VGA performance: Crysis WarHEAD (DX10) | Fallout 3 (DX9)
Crysis WARHEAD
As in last year's game, expect to encounter dense jungle environments, barren ice fields, Korean soldiers and plenty of flying aliens. There's no denying that this is more of the same, except here it's a more tightly woven experience with a little less freedom to explore.
With a top-end PC (although Warhead has supposedly benefited from an improved game engine, you'll still need a fairly beefy system) rest assured, developer Crytek has enhanced more than just the graphics engine.
Vehicles are more fun to drive, firefights are more intense and focused, and aliens do more than just float around you. More emphasis on the open-ended environments would have been welcome, but a more exciting (though shorter) campaign, a new multiplayer mode, and a whole bunch of new maps make Crysis Warhead an excellent expansion to one of last year's best shooters.

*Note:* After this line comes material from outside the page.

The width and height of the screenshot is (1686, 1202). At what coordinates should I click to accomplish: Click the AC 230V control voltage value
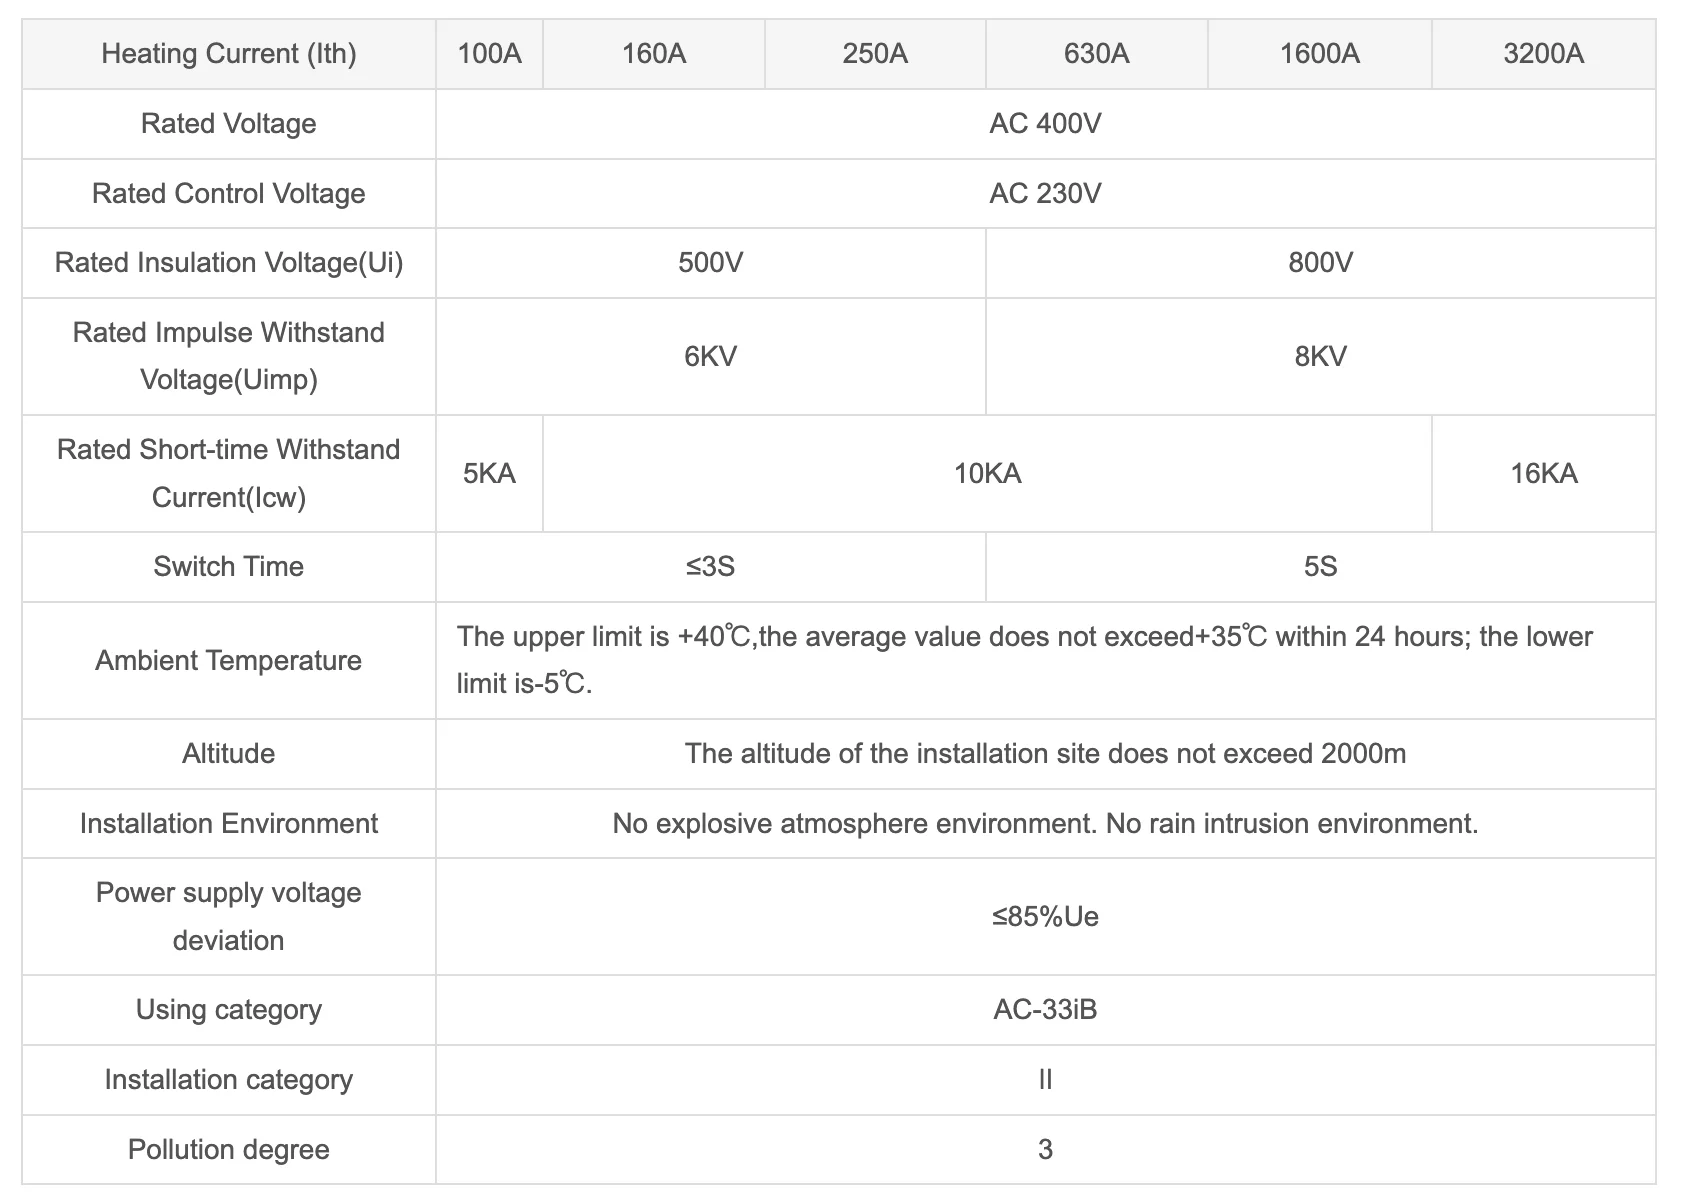click(x=1046, y=194)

Crysis Warhead has good looks. As mentioned before, the game looks better than Crysis, and it runs better too. Our test machine that struggled a bit to run the original at high settings ran Warhead smoothly with the same settings. Yet as much as you may have heard about Crysis' technical prowess, you'll still be impressed when you feast your eyes on the swaying vegetation, surging water, and expressive animations. Outstanding graphics. Couldn't say more here.

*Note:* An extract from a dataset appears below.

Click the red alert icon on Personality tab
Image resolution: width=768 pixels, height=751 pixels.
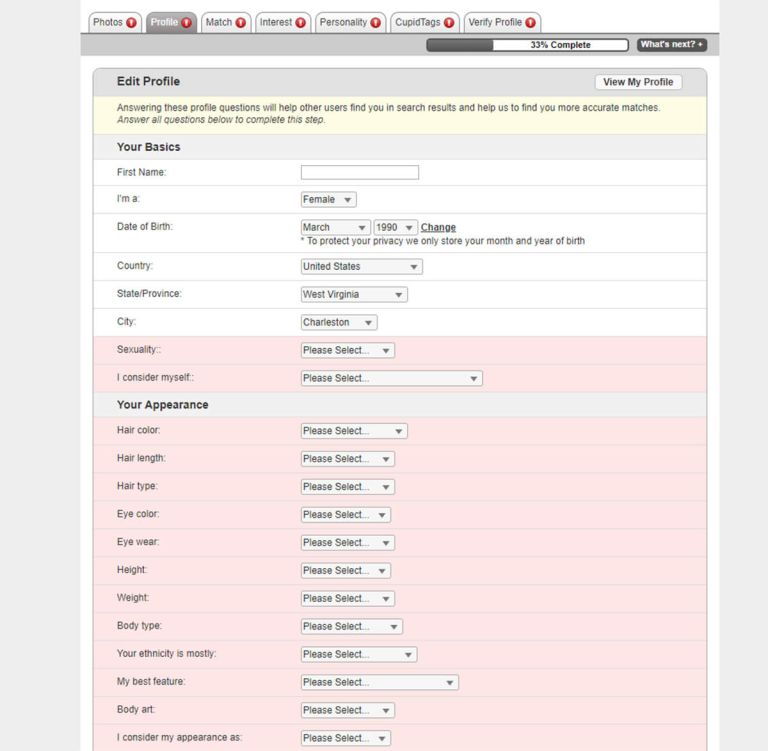click(x=376, y=23)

We up the ante a little more by enabling DX10. Though we really wanted to push 4x AA here, we notice that current day graphics cards yet again run out of memory once they reach the highest resolutions, the result is HDD activity going up a lot affecting the framerate dramatically, disallowing an objective measurement of our time demo.
So 2x AA in combo with the gamers quality mode is what we test at, which looks sparkling to be honest, but a budget card will have it rough, really rough.
- Level Ambush
- Codepath DX10
- Anti-Aliasing 2x MSAA
- In game Quality mode Gamer
Of course if you disable AA to get better framerates, the overclock will kick in just as nicely, but again that's roughly 15~20% extra performance on the fly.
Fallout 3
You know, its been a decade since the last Fallout release, and a lot has happened since then. Fallout 3 takes place roughly two-hundred years after a nuclear war devastated the planet. While the series originally started in Southern California, this time around youll find yourself in a post-apocalyptic Washington D.C., better known as the Capital Wasteland. You are a resident of Vault 101, one of a series of fallout vaults built to protect its inhabitants from the harsh conditions in the wasteland. As the story goes, in Vault 101, nobody enters - and nobody leaves. Raised as a child in the vault, the game begins with you as a young lad learning to take your first steps and continues as you grow older (this portion of the game is used as both a training mission and to build an affinity with your character). It isnt until you wake up one day to find the vault in chaos - your father has somehow left and its up to you to follow him into the wasteland - where the story really begins.
Fallout 3 is an immersive, graphically stunning title with that awesome movie feel. Easily one of the best games of 2008, a must buy Gurus... a must buy.
Image quality
- 8x AA
- HDR enabled
- Detail level: Ultra
Fallout 3 is again a title that really digs this overclock. Sure at 2560x1600 we are flat-out GPU and Video memory limited, but again at say 1600x1200 we see a ~17% performance increase.